[Data under study]:
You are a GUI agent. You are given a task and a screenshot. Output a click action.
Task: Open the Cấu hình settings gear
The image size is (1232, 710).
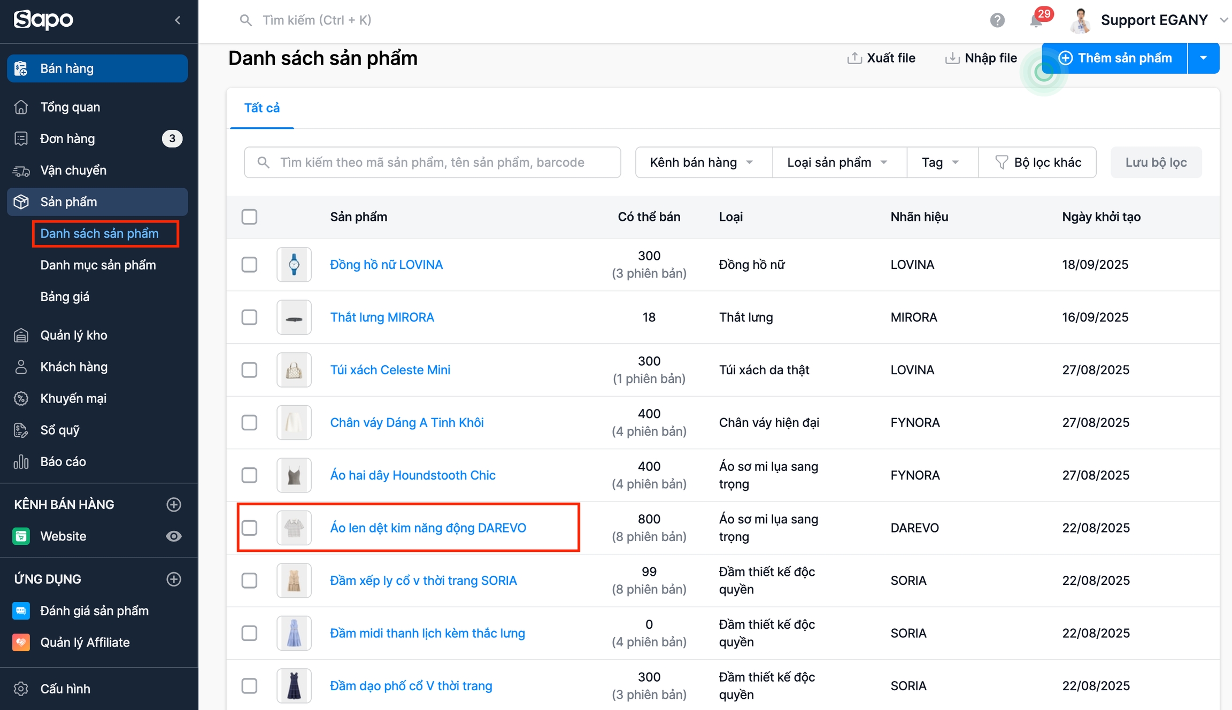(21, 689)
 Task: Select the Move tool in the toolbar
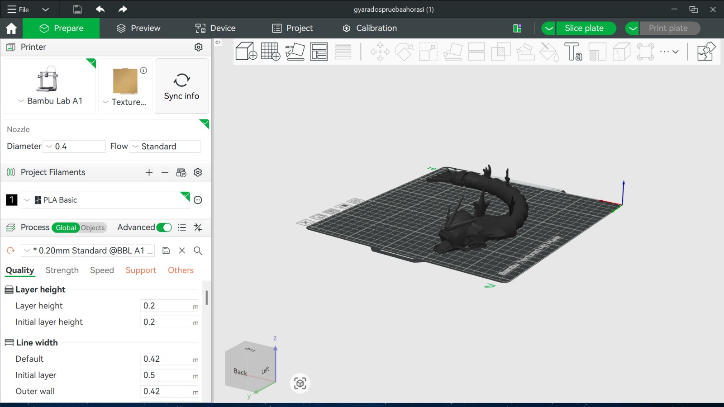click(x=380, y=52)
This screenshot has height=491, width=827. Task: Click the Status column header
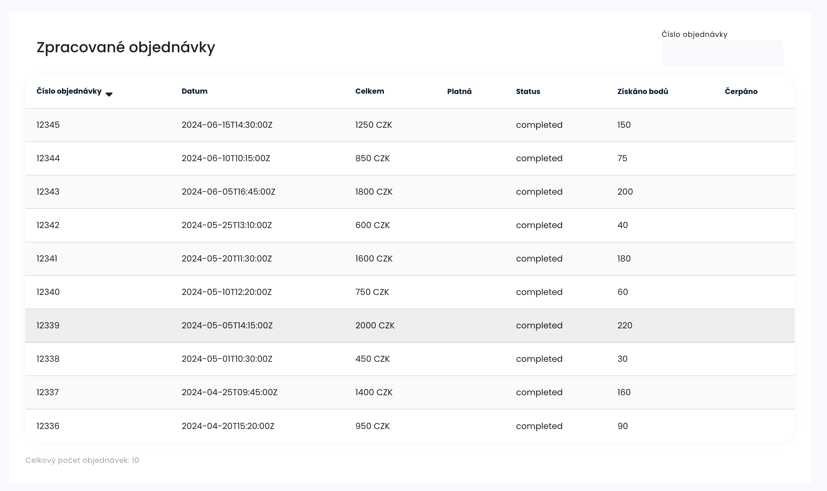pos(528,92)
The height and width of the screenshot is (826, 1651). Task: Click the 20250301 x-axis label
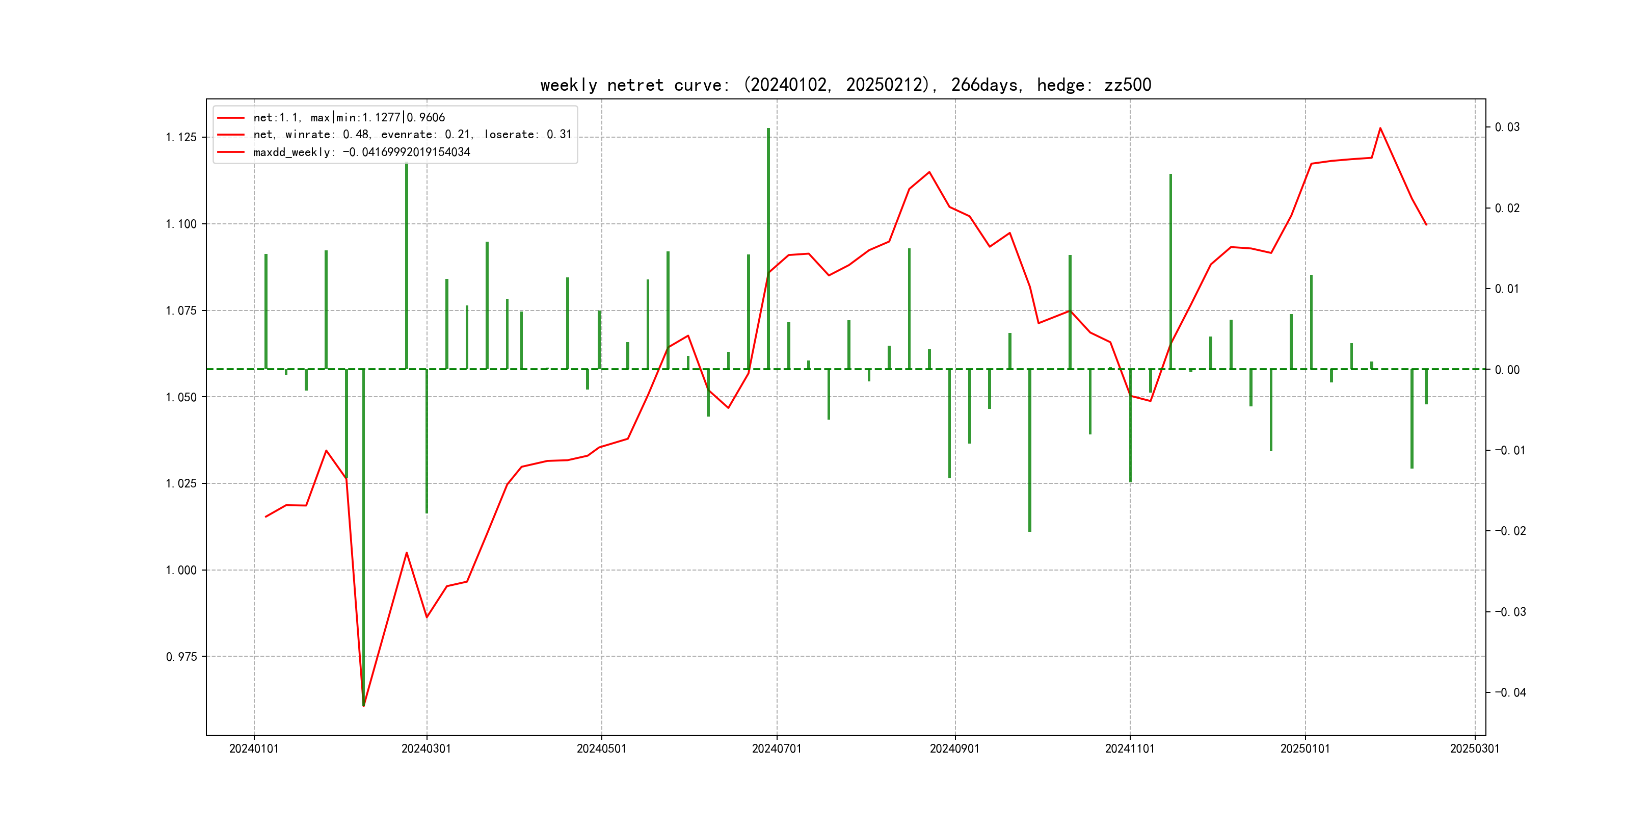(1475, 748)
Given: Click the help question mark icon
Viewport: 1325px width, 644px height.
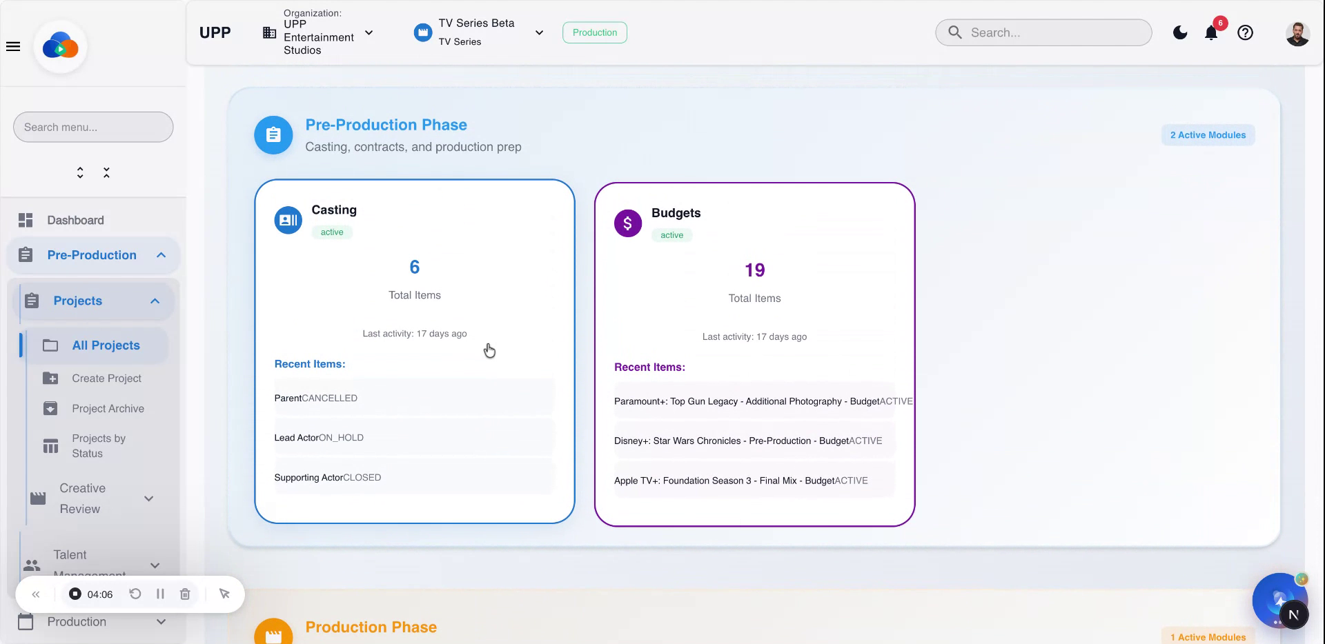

* * *

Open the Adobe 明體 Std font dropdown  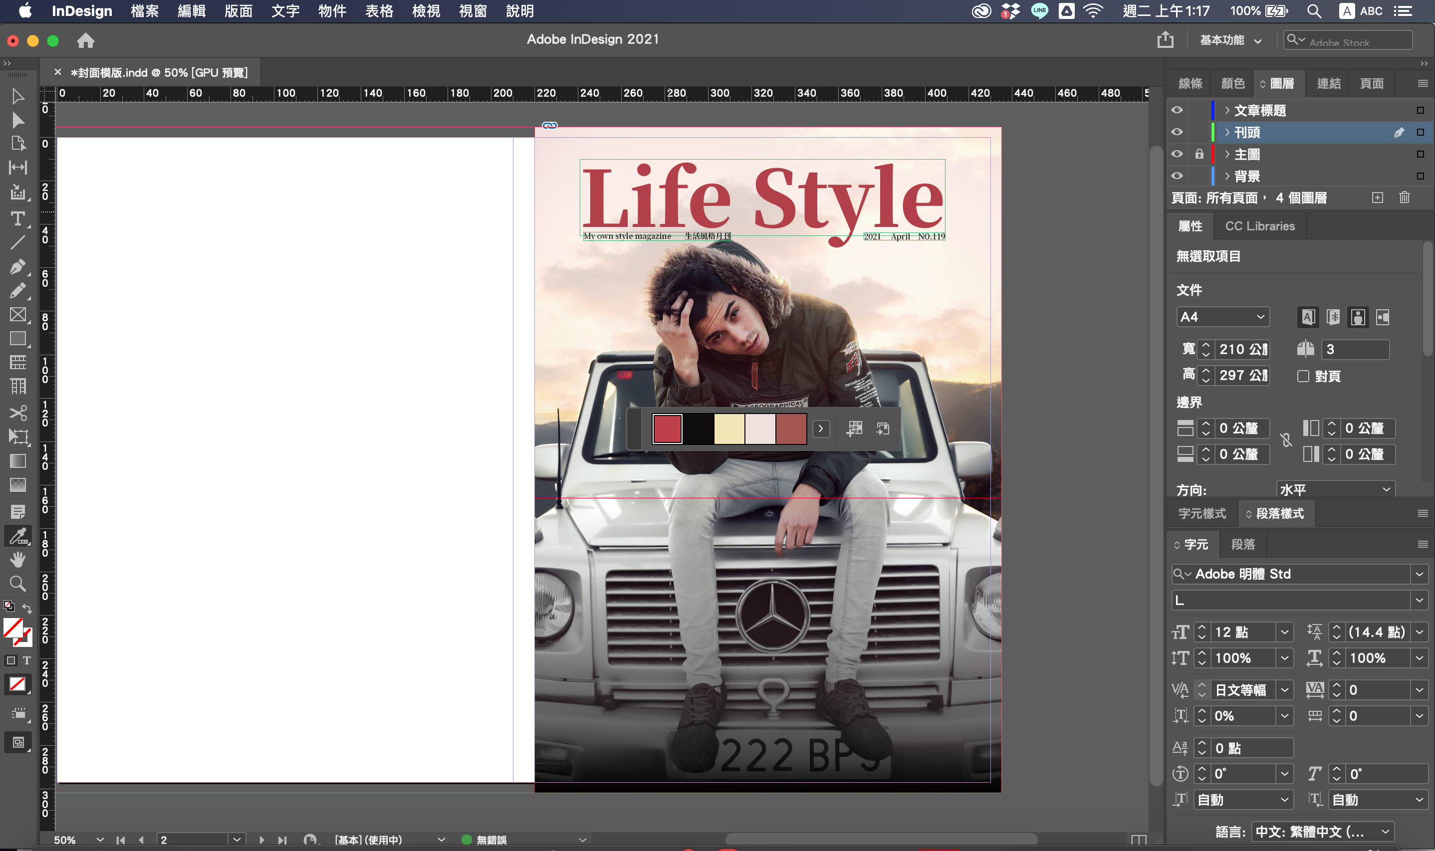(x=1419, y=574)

---

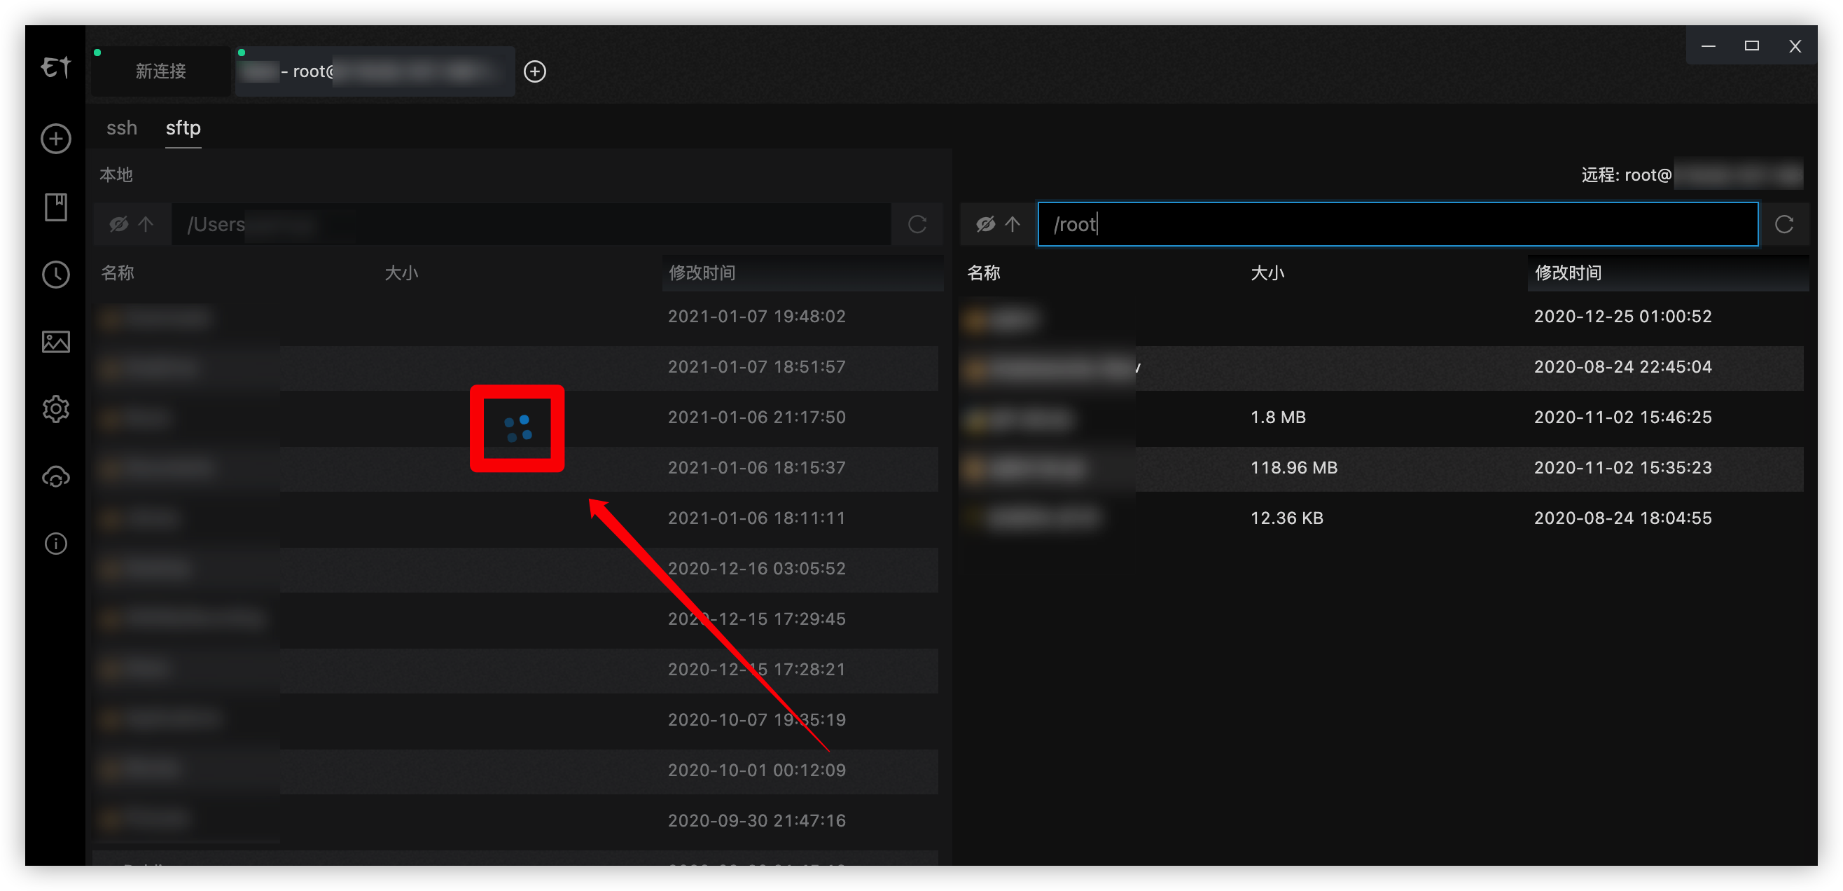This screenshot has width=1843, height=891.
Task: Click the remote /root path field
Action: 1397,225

[What the exercise asks]:
Take the entries above and return only the lines from the one with "Given: Click the help question mark icon" to the one with "Viewport: 1325px width, 644px height.", both included, unchanged.

[Task response]:
Given: Click the help question mark icon
Viewport: 1325px width, 644px height.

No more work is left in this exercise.